I haven't found direct stats on this, but given that according to the UN, in 2015 alone
Funding for malaria programmes has reached unprecedented levels. [...] Last year 88% of the 214 million cases [...] occurred in the WHO African region. [...] While more than 1 billion mosquito nets have been distributed in sub-Saharan Africa since 2000, there are doubts about whether people are using them properly.
So if you have 200 million cases per year, and these are prescribed a drug, in 5 years you'd get that billion prescriptions, although they might be the same individuals being prescribed... year after year. So YMMV. I've included the quote on nets distributed for comparison with another non-pharmaceutical anti-malaria intervention/prevention effort that has reached billions.

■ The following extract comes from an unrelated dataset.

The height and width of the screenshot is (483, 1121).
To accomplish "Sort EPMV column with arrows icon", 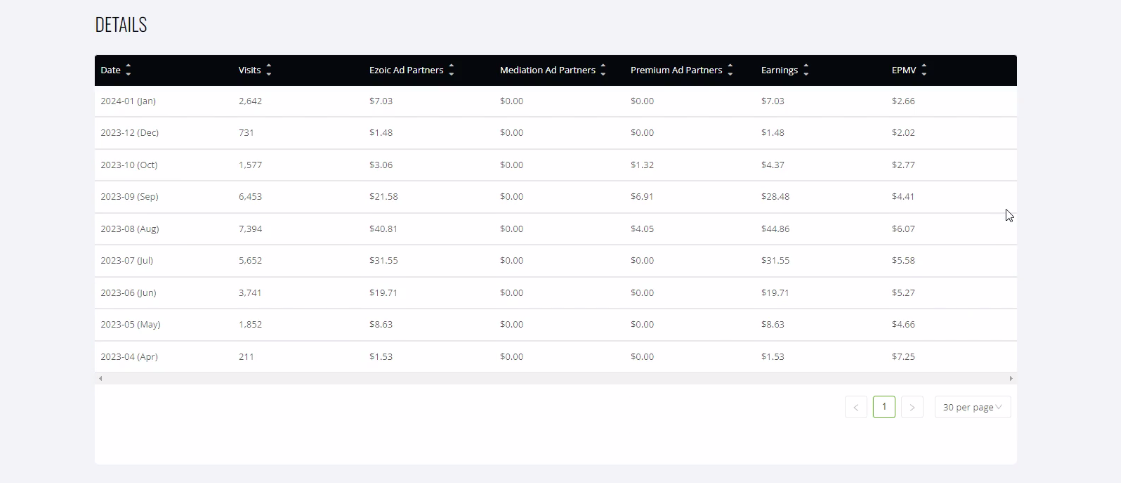I will (x=924, y=70).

As hinted to me by @Taladris below, one also needs to consider that the malaria pathogen developed/develops resistance to drugs in this family. So there have been changes to the recommended treatment in various parts of the world, which make the claim less likely to be true. The following quote is from a 2002 source, and is mostly qualitative in nature, but should be indicative of the additional difficulty in evaluating the claim (about these two specific drugs), in the absence of precise statistics about them in particular/isolation:
For example, CQ is still the recommended first-line treatment for P. falciparum in much of Africa, despite the high prevalence of CRPF [Chloroquine-resistant P. falciparum]. [...]
Drug resistance is not an all-or-nothing phenomenon. In any given area, a wide range of parasitological responses can be found, from complete sensitivity to high-level resistance (see Table 3-4). In general, malaria parasites in western sub-Saharan Africa are less resistant to drugs like CQ and SP than malaria parasites in eastern or southern Africa. [...]
The policy response to increasing evidence of antimalarial drug resistance has been variable as well. In parts of East Africa, parasitological resistance to CQ is very high, with 80 to 90 percent of P. falciparum infections being moderately to highly resistant (Bloland et al., 1993). In response to these high rates of resistance, Malawi switched from CQ to SP for first-line therapy for P. falciparum in 1993. A number of countries in eastern and southern Africa (including Tanzania, Kenya, Democratic Republic of Congo, Rwanda, Uganda, Ethiopia) have made similar policy changes to SP alone or in combination (with either CQ or amodiaquine) on a national or provincial/district level. After a long period of disinclination to change treatment policies, many more countries in sub-Saharan Africa are now reevaluating their national treatment guidelines and considering policy changes to locally effective regimens. Although the drugs being used differ, similar efforts are under way in the Amazon region and Southeast Asia.